As we have often presented in these GEITP pages, we report here two HEROIC (large) genome-wide association studies (GWAS), which represent huge populations (cohorts) examined for DNA-sequence differences (virtually anywhere in the genome) that appear to be associated with a multifactorial trait (i.e. a phenotype that reflects the contribution of hundreds, possibly thousands, of genes, + epigenetic effects, + environmental factors). In this case, the intriguing/controversial “traits’ being studied are INTELLIGENCE and NEUROTICISM.
Intelligence is known to be highly heritable, as well as being a major determinant of human health and well-being. Five recent GWAS meta-analyses had identified 24 genomic loci (loci = locations in the DNA sequence) linked to variations in intelligence –– but much more information underlying fundamental genetic contributions remains to be uncovered. Authors [see first attached file] present a large-scale GWAS of intelligence (N = 269,867), identifying 205 associated genomic loci (190 new) and 1,016 genes (939 new) via positional mapping, expression-quantitative-trait-locus (eQTL) mapping, chromatin-interaction mapping, and gene-based association analysis.
The associated genes identified were strongly expressed in the brain –– specifically in striatal medium spiny neurons and hippocampal pyramidal neurons. Gene-set analyses implicate pathways related to central nervous system (CNS) development, and synaptic structure. These exciting data confirm previous strong genetic correlations with multiple health-related outcomes.

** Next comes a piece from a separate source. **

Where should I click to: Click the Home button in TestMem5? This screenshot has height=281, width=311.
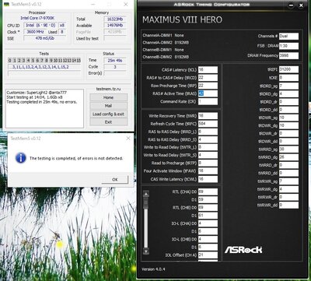108,97
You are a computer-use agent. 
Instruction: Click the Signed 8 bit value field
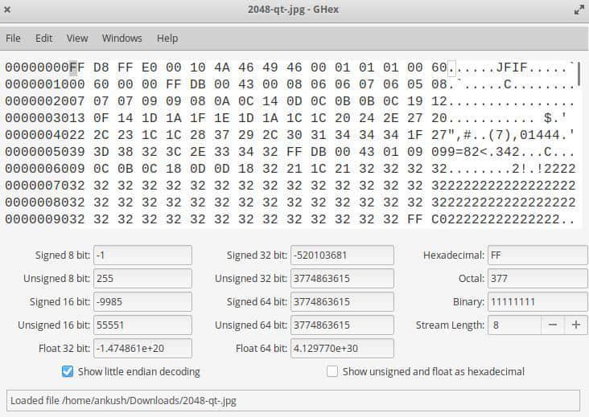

Mendelian-randomization-analysis results suggest protective effects of intelligence for Alzheimer disease, and attention-deficit-hyperactivity disorder (ADHD), and bidirectional causation with pleiotropic effects (i.e. when one gene influences two or more seemingly unrelated traits) for schizophrenia. These results represent an important step forward in understanding the neurobiology of cognitive function (i.e. psychological processes involved in acquisition and understanding of knowledge, formation of beliefs and attitudes, and rational decision-making and problem-solving –– traits that seem to be lacking in today’s politics, worldwide), as well as genetically related neurological and psychiatric disorders.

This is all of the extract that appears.